Pubblicato il carteggio a cura di Augusto D’Angelo
Smettere di riarmare il mondo, disinnescare la corsa a diventare fortezze
chiuse. Che Giorgio La Pira sia considerato un uomo di preghiera e di pace,
viene dato per scontato, talvolta in modo un po’ macchiettistico. Se queste
caratteristiche si attribuiscono a Giulio Andreotti, si storce il naso,
talmente sono forti i giudizi che lo riguardano e che condivide, con accenti
diversi, con non poche personalità della Democrazia Cristiana. Perfino Aldo
Moro è stato destinatario, anche dopo la sua uccisione, di strali acidi
francamente incomprensibili: sono frutti amari di una lunga e martellante
campagna di denigrazione. Al di là delle responsabilità acclarate, ma questo
dovrebbe valere per tutti, il carteggio ‘Bisogna smettere di armare il mondo’

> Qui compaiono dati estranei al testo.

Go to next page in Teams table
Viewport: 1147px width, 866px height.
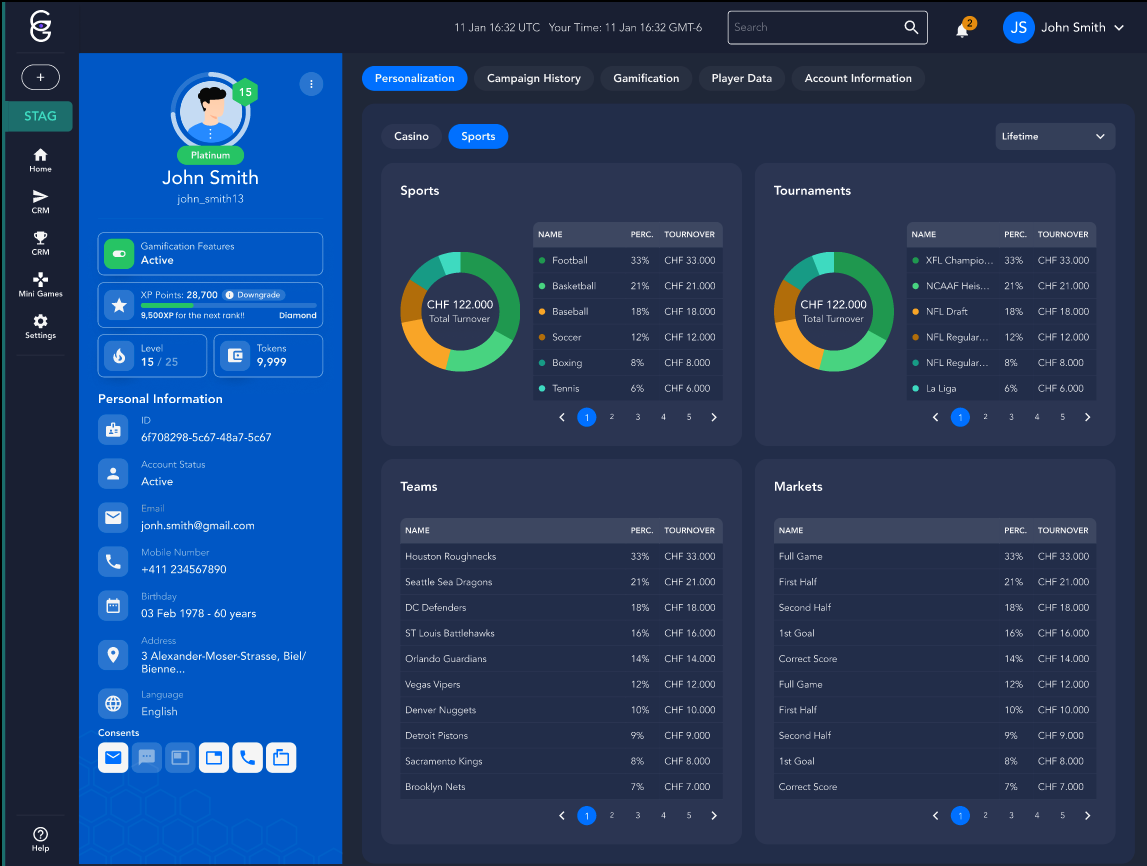pyautogui.click(x=714, y=816)
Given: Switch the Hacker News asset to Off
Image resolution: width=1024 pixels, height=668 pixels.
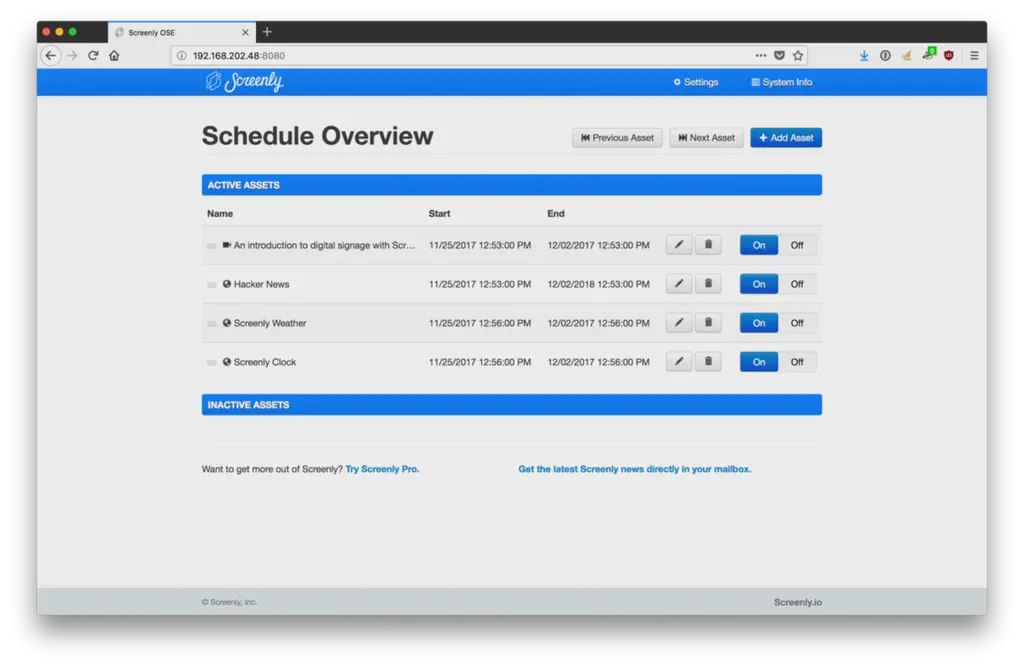Looking at the screenshot, I should (797, 283).
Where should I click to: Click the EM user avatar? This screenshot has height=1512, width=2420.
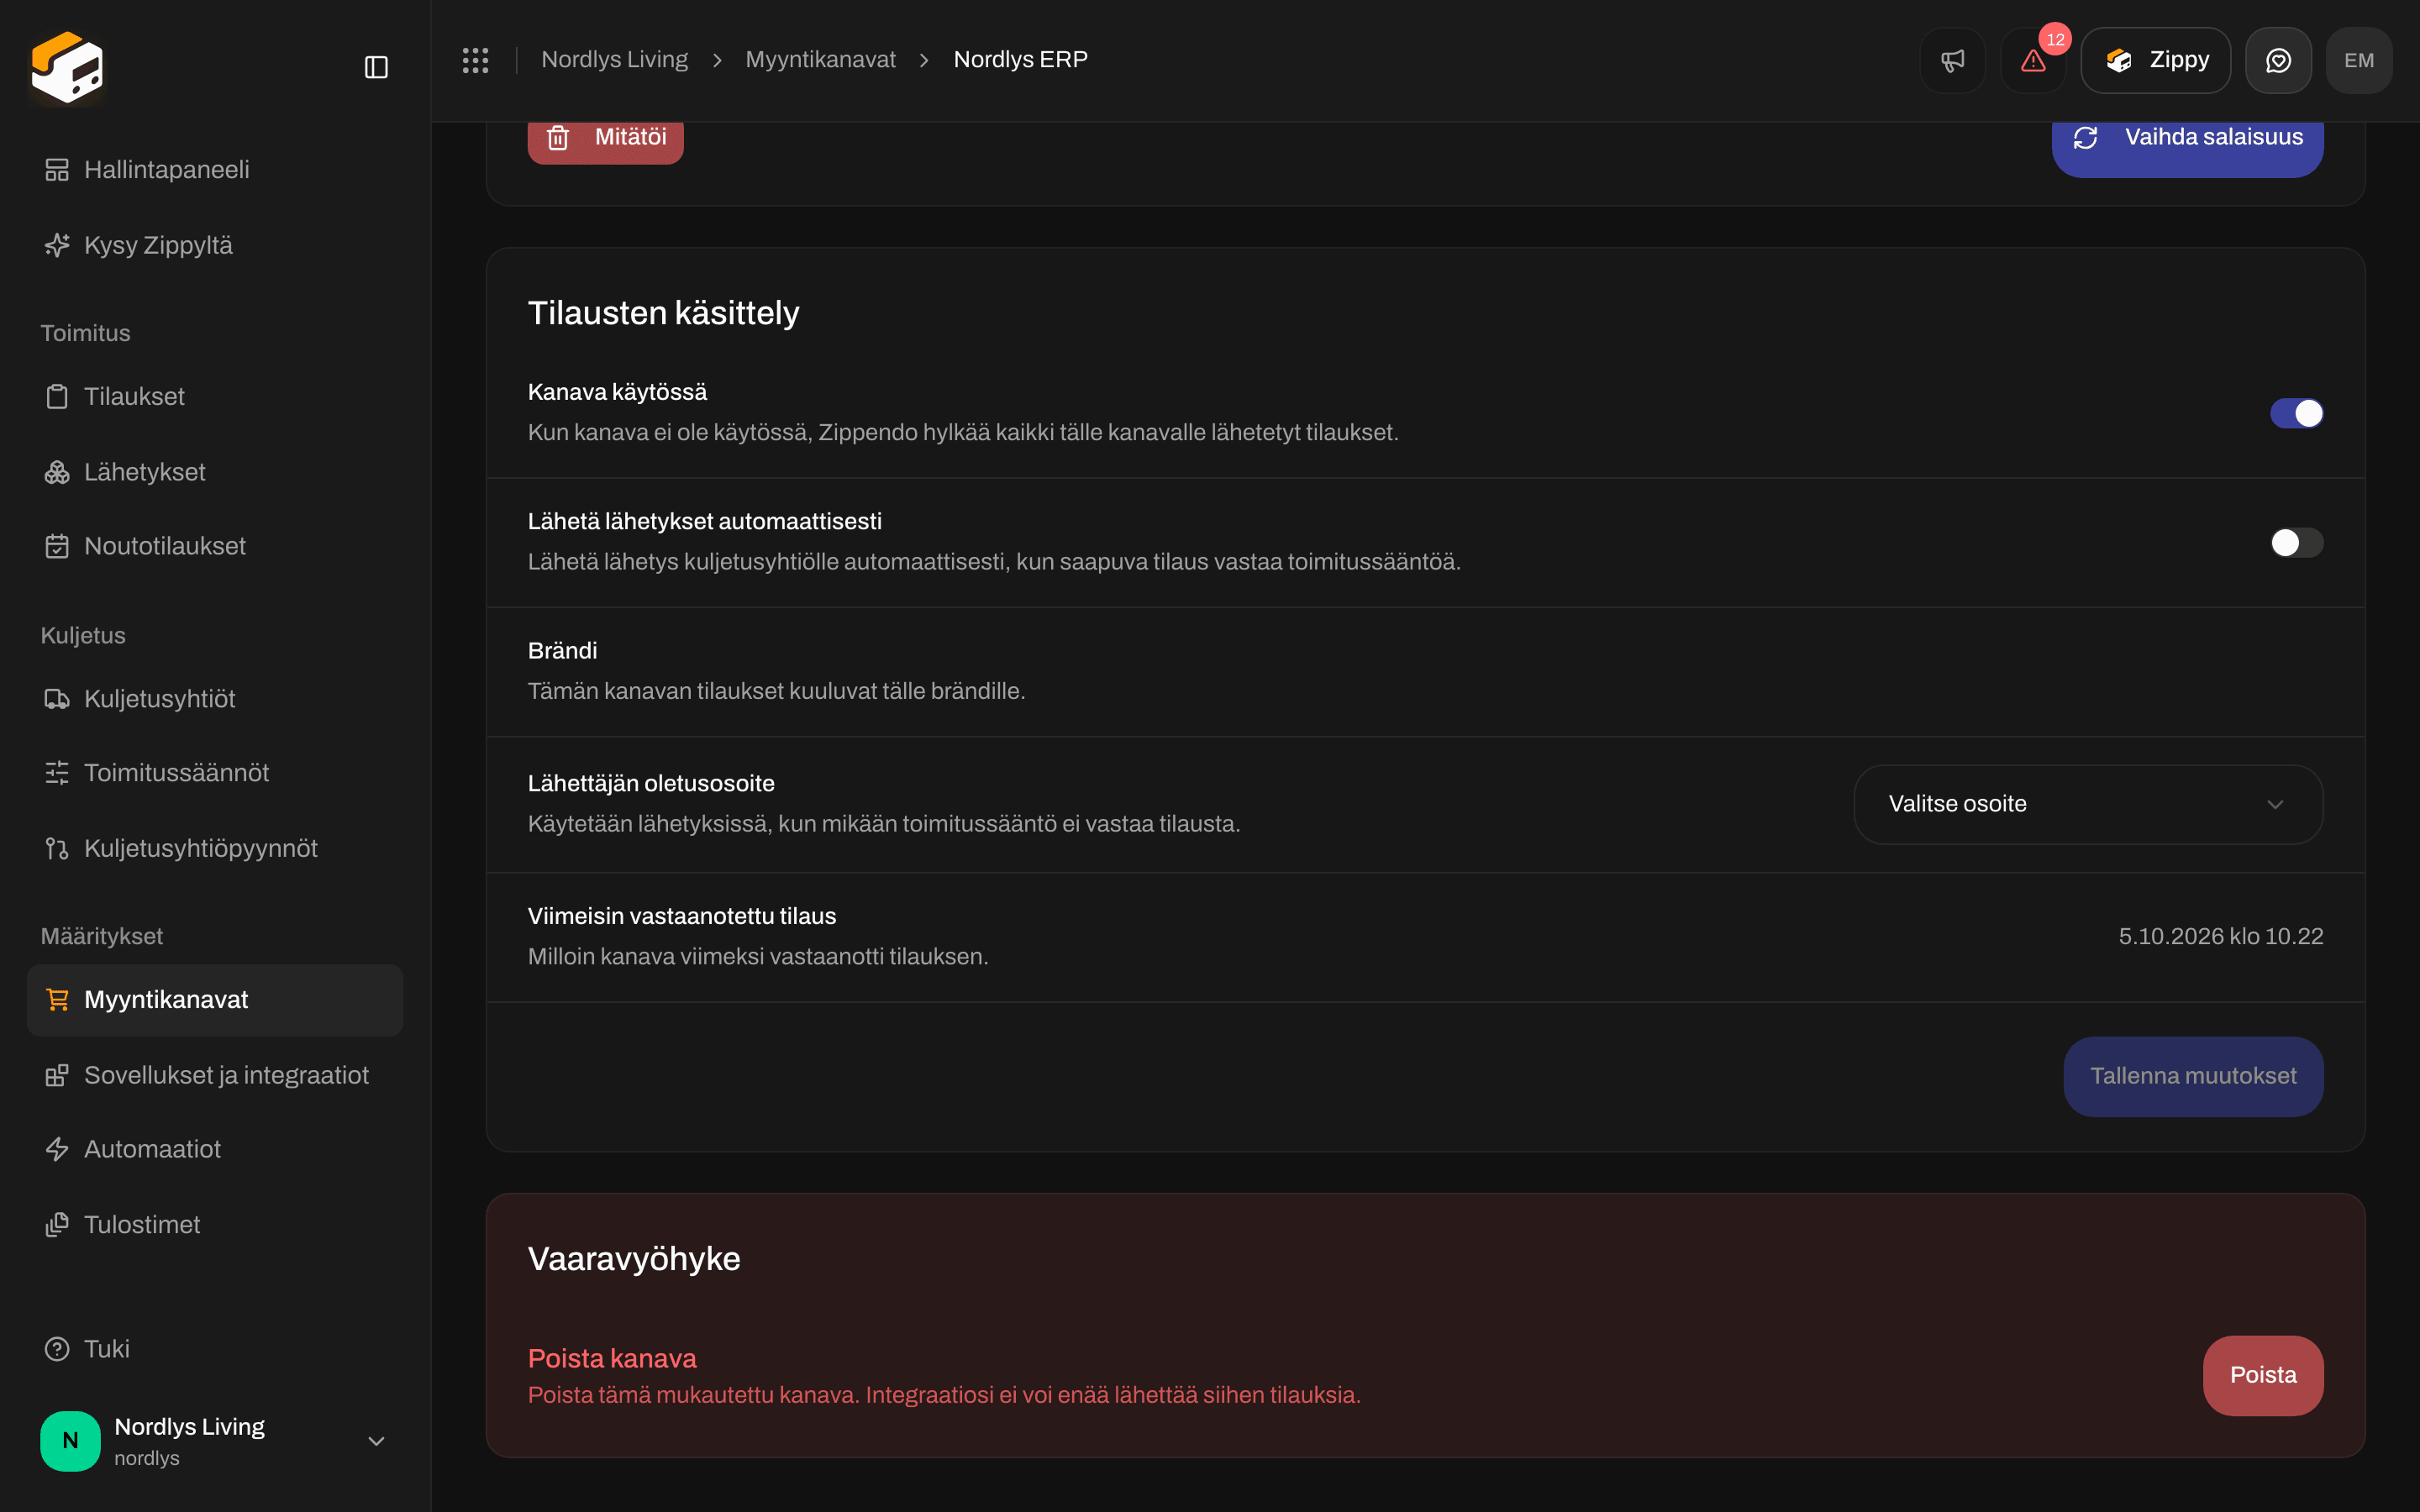[x=2359, y=60]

che con la cura di Augusto D’Angelo e nelle edizioni di Polistampa raccoglie
documenti e lettere tra La Pira e Andreotti, afferisce a un processo di
storicizzazione che fa bene alla comprensione. Tra La Pira e Andreotti c’è una
differenza di età di circa 15 anni. C’è la comune appartenenza alla Fuci
(Federazione universitaria cattolica italiana), la condivisione della messa dei
poveri a Roma, dove La Pira riparò nel 43 perché minacciato a Firenze dai
fascisti e il servizio ai senza fissa dimora. Su questo terreno comune fioriscono
sensibilità complementari con attitudini diverse ma convergenti su iniziative
sociali, di pacificazione, diplomatiche molto più di quanto non si pensi, come
emerge da queste pagine e dal titolo, ricavato da una lettera di La Pira ad
Andreotti, “un imperativo – osserva nella prefazione il cardinale Matteo Zuppi,
presidente della Cei – da tenere nel cuore e nella mente in un periodo come
quello in cui siamo immersi, di facile corsa al riarmo”.